In this study, 32 plastomes were used to determine the phylogenetic relationships among Korean endemic Saussurea. As a result, the higher resolution phylogenetic tree showed that Saussurea based on the current sampling is not monophyletic (Fig. 5). Of the seven endemic species, S. diamantica diverged first. The morphologically similar S. albifolia and S. seoulensis did not form a sister relationship; S. albifolia formed a sister with the group including S. odontolepis, S. bullockii, S. tianshuiensis, and S. chabyoungsanica. Limestone endemic, S. calcicola, shared its common ancestor with the group consisting of S. brachycephala, S. amurensis, S. polylepis, S. grandicapitula, S. seoulensis. S. kuschakewiczii, S. leucophylla, S. tomentosa, S. komaroviana, and S. subtriangulata. However, relatively low bootstrap values hindered us to determine precisely their phylogenetic relationships. Also, S. chabyoungsanica, which is narrow limestone endemic to central Korea, is sister to S. tianshuiensis, which occurs narrowly in high montane meadows (1800–2500 m) in three provinces of northwestern China (i.e., SE Gansu, Shaanxi, and Ningxia).
The molecular age estimation suggested that endemic Korean Saussurea originated in the late Miocene (Tortonian), with the estimated crown age of approximately 9 million years ago (95% HPD, 3.03–18.8 million years ago, MYA) (Fig. 6). The clade containing all but S. diamantica, which has unusual mitochondrial DNA sequences insertion, was estimated to be 6.18 MYA (95% HPD, 2.14–13.28 MYA). Two major lineages of the Korean endemics, i.e., S. albifolia–S. chabyoungsanica and S. calcicola–S. seoulensis–S. polylepis–S. grandicapitula, appear to be speciated even more recently, during the Pleistocene.
Accumulation of plastome data from various land plants has improved our understanding of plant evolution.
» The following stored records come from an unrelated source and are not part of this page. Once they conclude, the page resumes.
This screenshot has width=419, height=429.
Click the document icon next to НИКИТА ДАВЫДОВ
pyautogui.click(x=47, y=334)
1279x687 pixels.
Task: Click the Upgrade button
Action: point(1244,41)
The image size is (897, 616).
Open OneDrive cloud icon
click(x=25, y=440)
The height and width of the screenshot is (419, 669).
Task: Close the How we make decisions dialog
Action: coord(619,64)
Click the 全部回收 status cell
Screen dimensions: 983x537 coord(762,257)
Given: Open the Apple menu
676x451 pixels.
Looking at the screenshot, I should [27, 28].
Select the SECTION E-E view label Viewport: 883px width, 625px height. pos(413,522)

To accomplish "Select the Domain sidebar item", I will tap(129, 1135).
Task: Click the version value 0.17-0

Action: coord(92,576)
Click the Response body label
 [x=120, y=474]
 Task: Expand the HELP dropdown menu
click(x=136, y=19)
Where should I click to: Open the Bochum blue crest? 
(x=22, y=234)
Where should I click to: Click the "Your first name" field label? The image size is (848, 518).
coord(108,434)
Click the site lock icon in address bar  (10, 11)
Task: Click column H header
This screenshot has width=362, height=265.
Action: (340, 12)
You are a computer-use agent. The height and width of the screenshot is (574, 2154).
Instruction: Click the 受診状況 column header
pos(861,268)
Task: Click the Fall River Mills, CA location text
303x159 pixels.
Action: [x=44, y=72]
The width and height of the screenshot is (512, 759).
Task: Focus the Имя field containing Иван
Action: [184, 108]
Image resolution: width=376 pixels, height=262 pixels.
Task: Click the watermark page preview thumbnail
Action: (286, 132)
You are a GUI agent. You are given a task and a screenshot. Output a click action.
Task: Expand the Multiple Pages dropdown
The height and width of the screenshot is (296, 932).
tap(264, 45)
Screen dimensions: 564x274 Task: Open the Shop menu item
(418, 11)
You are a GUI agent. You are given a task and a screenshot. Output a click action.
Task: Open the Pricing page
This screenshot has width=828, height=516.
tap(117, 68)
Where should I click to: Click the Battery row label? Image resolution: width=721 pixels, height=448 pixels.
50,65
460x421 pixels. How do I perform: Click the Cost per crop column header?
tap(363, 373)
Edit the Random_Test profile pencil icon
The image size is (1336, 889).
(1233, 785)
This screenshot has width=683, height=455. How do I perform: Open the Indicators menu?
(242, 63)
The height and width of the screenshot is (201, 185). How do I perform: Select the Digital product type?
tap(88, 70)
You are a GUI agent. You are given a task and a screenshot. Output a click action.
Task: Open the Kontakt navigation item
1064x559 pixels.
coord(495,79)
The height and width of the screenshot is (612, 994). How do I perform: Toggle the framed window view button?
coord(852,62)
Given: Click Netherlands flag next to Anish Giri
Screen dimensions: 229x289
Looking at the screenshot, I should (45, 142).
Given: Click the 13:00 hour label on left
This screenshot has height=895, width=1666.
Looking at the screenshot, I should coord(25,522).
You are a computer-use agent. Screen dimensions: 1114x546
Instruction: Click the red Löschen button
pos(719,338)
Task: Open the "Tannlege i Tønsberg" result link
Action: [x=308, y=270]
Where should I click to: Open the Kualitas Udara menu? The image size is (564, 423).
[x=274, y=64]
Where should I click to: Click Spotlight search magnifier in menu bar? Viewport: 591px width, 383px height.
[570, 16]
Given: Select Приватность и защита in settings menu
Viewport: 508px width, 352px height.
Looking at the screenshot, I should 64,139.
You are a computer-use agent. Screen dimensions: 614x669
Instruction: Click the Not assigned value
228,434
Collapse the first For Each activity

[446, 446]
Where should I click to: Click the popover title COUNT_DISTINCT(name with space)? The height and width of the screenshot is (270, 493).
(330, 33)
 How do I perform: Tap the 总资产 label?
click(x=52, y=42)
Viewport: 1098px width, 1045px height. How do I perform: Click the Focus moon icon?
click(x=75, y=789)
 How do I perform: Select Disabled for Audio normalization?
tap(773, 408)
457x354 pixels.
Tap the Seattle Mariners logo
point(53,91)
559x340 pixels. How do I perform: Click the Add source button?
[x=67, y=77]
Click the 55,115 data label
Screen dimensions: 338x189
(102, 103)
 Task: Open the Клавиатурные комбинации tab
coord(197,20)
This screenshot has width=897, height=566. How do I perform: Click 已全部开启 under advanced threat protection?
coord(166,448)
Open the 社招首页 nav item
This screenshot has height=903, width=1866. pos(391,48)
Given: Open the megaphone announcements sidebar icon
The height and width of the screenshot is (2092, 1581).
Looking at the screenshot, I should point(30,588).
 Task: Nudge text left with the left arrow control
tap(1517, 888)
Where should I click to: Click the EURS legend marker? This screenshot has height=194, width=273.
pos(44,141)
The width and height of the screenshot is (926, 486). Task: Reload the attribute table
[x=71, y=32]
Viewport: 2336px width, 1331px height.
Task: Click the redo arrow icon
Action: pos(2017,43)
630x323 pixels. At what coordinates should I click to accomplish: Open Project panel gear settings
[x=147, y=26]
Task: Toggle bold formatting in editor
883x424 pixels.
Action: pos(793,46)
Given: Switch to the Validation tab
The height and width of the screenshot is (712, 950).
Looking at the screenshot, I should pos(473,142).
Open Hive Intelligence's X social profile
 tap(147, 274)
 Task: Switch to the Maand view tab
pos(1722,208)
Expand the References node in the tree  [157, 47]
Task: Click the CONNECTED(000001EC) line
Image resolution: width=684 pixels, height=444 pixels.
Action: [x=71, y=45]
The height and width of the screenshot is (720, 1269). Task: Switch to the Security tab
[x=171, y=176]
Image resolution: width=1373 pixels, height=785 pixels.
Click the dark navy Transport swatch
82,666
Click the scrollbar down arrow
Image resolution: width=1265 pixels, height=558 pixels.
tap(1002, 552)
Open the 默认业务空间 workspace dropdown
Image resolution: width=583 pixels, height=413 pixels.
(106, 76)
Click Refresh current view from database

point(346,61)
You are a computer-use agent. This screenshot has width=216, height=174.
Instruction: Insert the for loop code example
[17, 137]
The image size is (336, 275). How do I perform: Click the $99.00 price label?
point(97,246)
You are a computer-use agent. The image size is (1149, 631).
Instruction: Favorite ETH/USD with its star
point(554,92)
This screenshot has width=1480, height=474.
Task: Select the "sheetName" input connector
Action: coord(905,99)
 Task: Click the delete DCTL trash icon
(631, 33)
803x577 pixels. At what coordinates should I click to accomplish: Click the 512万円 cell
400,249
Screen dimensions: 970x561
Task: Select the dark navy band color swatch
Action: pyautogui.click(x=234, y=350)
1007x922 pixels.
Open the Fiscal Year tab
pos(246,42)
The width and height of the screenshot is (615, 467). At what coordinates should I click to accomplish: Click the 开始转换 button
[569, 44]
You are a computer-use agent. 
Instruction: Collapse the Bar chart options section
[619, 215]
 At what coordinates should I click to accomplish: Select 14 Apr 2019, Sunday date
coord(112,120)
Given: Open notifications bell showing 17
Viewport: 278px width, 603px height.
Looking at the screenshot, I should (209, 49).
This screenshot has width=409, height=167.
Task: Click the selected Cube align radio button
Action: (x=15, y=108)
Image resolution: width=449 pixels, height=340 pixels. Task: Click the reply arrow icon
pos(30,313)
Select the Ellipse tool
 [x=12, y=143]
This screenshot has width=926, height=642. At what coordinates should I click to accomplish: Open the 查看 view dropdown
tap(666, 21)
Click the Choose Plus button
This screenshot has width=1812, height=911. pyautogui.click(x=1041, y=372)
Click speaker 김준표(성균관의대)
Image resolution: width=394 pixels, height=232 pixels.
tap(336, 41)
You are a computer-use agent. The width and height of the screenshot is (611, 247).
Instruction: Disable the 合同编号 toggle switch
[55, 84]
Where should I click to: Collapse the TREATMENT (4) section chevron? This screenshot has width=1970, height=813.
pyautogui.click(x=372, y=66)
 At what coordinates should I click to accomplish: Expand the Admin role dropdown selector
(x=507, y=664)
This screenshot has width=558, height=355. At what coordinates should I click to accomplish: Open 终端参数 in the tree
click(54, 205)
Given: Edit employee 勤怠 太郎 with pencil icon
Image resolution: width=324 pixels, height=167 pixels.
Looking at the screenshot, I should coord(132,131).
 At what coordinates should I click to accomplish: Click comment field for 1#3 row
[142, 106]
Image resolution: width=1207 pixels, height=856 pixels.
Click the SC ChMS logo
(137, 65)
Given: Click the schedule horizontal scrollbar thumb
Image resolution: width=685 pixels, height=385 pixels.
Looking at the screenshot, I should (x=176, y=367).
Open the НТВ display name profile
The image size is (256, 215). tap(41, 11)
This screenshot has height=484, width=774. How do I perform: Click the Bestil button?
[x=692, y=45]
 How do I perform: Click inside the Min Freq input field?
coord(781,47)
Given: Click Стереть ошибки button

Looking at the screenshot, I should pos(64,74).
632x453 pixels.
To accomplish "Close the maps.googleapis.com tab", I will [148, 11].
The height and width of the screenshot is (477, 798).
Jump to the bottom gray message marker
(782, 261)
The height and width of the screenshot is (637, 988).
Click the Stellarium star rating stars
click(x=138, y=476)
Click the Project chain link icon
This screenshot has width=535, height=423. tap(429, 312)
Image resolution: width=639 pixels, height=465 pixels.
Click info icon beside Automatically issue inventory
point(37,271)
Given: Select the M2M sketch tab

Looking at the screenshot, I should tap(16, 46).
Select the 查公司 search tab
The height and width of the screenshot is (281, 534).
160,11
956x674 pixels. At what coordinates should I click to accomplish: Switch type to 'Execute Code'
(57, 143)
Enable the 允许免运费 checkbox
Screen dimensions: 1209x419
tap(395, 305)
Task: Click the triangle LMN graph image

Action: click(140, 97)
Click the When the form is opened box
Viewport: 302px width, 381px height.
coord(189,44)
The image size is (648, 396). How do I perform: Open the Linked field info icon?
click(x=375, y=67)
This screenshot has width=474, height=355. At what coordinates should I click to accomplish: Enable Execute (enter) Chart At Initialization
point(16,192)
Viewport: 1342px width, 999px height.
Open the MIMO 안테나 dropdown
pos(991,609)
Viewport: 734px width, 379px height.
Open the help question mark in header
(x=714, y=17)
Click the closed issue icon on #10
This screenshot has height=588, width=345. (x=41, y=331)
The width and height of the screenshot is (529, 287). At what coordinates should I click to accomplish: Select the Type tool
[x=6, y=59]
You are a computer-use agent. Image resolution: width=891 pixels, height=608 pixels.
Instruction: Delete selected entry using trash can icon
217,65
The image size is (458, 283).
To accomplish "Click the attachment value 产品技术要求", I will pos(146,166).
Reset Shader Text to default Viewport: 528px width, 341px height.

In general, the plastome has a highly conserved structure; a single circular DNA molecule is composed of a large single copy, a small single copy, and two copies of inverted repeats. However, structural rearrangements, gene loss, IR expansion and contraction, inversion, and gene transfer occur in certain species or lineages [27]. In this study, we sequenced the complete plastomes of five Korean endemic Saussurea species and are compared their characteristics including two previous sequenced endemic species, S. chabyougnsanica and S. polylepis. Like other angiosperms, they have a quadripartite structure and are highly conserved in gene order, gene content, and gene number. The expansion and contraction of the IR regions have been affected by length variation in plastomes [28–29]. In addition, smaller expansions and contractions of the IR regions are a common phenomenon in angiosperms [30–31]. The IR lengths between the seven endemic species are slightly different due to insertions and deletions in ycf2 and intergenic spaces of ycf2-trnL-CAA, trnL-CAA-ndhB, ycf15-trnV-GAC, and trnR-ACG-trnN-GUU. In particular, insertion or deletion in ycf2 sequences is well reported in a previous study [32]. Many insertions and deletions can be shared by certain groups (e.g., Brassicales, Saxifragales). Moreover, multiple insertions and deletions that are highly conserved in ycf2 can be observed to be shared by more distantly related taxa [32]. The distribution of those insertions and deletions may relate to multiple evolutionary histories, such as differential gene losses and horizontal gene transfer. Concerning that there are differently shared patterns of insertions and deletions as well as SNPs among Korean endemic species, it can support those Korean endemics are originated from multiple lineages.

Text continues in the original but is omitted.